Cocktails are for sale to go at a bar and...

Cocktails are for sale to go at a bar and restaurant in Manhattan on March 19, 2020 during the COVID-19 pandemic. Credit: Getty Images/Victor J. Blue

ALBANY – Gov. Kathy Hochul on Thursday proposed to permanently allow alcohol-to-go sales from bars and restaurants in a move that would cement one of the more popular innovations to come from the COVID-19 pandemic.

Her measure is among the amendments to her budget proposal to the State Legislature presented in January. Negotiations will begin soon. The budget is due by April 1.

There was no immediate comment from the Democratic majorities of the Senate and Assembly.

Another amendment calls for tougher rules against the use of fake images through artificial intelligence, including use of AI in political campaigns. The amendment also would make it a misdemeanor for unauthorized uses of a person’s voice, allow for civil lawsuits over AI abuses and “deep fakes” and require disclosure on political communication if AI was used.

The alcohol-to-go measure was first enacted by former Gov. Andrew M. Cuomo to help keep restaurants in business during the state’s economic shutdown at the height of the pandemic. The practice has remained popular as many restaurants have continued take-out service.

"During the darkest days of the pandemic, to-go drinks were a critical lifeline for our hospitality industry and a beloved treat for consumers,” Hochul said. “Since then, we've legalized to-go alcohol on a temporary basis, and it's been wildly successful for bars, restaurants, and everyday New Yorkers. It’s long overdue to permanently legalize to-go drinks, and in this year's budget we're going to get the job done."

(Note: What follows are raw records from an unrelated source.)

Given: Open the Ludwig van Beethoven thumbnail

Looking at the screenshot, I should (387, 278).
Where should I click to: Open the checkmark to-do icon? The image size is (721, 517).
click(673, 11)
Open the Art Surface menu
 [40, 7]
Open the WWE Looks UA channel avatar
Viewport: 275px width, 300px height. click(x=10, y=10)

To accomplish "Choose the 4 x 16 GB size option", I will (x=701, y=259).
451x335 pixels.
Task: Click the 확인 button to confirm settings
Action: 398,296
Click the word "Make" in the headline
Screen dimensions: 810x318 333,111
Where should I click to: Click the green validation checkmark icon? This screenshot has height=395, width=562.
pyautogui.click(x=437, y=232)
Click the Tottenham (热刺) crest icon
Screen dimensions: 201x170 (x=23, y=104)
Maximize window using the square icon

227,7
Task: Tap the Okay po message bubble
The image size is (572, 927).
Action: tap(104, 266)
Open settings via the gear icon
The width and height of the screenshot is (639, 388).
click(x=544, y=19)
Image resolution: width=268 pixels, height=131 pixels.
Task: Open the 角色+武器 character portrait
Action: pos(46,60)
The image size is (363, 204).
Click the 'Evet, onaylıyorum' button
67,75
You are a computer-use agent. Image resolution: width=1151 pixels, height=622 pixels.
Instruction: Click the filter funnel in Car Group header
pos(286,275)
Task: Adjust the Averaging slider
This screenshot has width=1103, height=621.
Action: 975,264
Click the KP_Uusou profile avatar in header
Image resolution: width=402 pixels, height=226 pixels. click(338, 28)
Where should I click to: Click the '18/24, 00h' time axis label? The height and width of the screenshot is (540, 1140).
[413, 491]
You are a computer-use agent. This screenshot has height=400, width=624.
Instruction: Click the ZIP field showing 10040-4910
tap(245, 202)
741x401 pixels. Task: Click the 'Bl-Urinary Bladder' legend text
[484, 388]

Last year, Hochul had sought to extend the temporary measure and to make it permanent. But in negotiations with the State Legislature she accepted a three-year extension and vowed to pursue a permanent law.

Hochul’s proposal is the latest of a series of measures she’s pushed to boost the hospitality industry to help recover from the pandemic and retain jobs.

But some say the boost for business also has a downside.

“While to-go drinks may have been wildly successful for bars and restaurants, it hasn't helped those New Yorkers who post-COVID are struggling with depression and anxiety and are self-medicating with booze,” said Jeffrey L. Reynolds, president and CEO of the Family and Children’s Association, a nonprofit social services agency based in Garden City. “Alcohol still kills more people than fentanyl and including more money in the budget for prevention, treatment and recovery support would better serve public health and safety.”

Hochul would continue provisions of the alcohol-to-go measure now in place. They include:

  • Alcohol-to-go sales must be part of a “substantial food item” and can’t be sold in retail containers such as wine or beer bottles. The containers must be sealed.
  • The containers must comply with local laws against open containers of alcohol.
  • Alcohol-to-go sales can only be made by restaurants with licenses to sell wine and alcohol and only within the legal operating hours of the county where the restaurant or bar is located.

Several of the measures were the result of negotiations based on concerns of liquor stores, whose owners feared the law could create unfair competition.

Restaurant and tavern owners are lobbying legislators to make the policy permanent.

“Drinks to-go was critically important during the pandemic and it’s been great for consumers and important for restaurants alike ever since,” said Andrew Rigie, executive director of the New York City Hospitality Alliance. “Making this popular policy permanent makes sense, and is something we can all say ‘Cheers!’ to.”